Elle s'assit lentement. Tout son corps tremblait, comme après une chute de plusieurs étages. Mais dans ses yeux… brillait une lumière nouvelle. Vacillante, mais réelle. Elle n'était plus la même. Elle avait vu ses failles, ses démons, et au lieu de les fuir, elle les portait désormais comme une armure.
Le Gardien du Miroir s'inclina devant elle, pour la première fois.
— « Tu as survécu à toi-même. Tu peux continuer. »
Il tendit la main vers l'autel. Une fissure s'ouvrit dans l'air même, une brèche sinueuse, vibrante, débouchant sur un autre monde. Une lumière vive émanait de l'autre côté, mais elle n'avait rien de rassurant. C'était une lumière ancienne, brute, imprégnée d'attentes silencieuses.
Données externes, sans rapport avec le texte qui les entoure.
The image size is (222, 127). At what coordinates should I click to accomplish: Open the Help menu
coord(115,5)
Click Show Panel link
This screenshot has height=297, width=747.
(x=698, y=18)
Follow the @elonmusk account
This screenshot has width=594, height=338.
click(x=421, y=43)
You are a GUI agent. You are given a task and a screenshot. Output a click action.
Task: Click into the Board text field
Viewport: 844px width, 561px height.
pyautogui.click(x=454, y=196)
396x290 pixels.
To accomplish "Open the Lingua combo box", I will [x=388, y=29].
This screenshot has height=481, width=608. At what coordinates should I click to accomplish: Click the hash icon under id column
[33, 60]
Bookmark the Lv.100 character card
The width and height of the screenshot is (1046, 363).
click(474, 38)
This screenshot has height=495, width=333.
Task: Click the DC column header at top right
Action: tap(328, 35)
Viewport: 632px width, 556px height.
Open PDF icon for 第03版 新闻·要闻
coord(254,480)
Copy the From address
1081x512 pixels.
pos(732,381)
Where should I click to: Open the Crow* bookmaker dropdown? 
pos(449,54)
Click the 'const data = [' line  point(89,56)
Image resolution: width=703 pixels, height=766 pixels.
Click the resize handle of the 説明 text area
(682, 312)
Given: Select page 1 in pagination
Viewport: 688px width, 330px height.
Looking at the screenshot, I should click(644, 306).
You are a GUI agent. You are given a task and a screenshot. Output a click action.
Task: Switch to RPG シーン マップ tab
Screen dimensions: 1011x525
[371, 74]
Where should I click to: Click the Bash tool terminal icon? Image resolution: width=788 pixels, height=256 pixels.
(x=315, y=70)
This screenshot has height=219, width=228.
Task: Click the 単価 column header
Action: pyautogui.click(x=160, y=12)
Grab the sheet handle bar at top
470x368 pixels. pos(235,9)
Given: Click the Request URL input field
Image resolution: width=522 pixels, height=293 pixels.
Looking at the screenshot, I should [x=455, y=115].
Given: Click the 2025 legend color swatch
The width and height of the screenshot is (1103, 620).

— « Mais souviens-toi, Clara : les ombres les plus dangereuses ne sont pas celles du monde… mais celles du cœur. »
Elle le regarda longuement. Ce qu'elle lisait dans ses yeux n'était pas une menace, mais un avertissement sincère. Un héritage transmis de gardien à voyageur.
Clara hocha la tête.
— « Je n'ai plus peur. Pas de moi. »
Elle prit la main d'Arion, puis celle de Seraphina. Ensemble, ils franchirent la faille.
Et le monde de l'autre côté… attendait.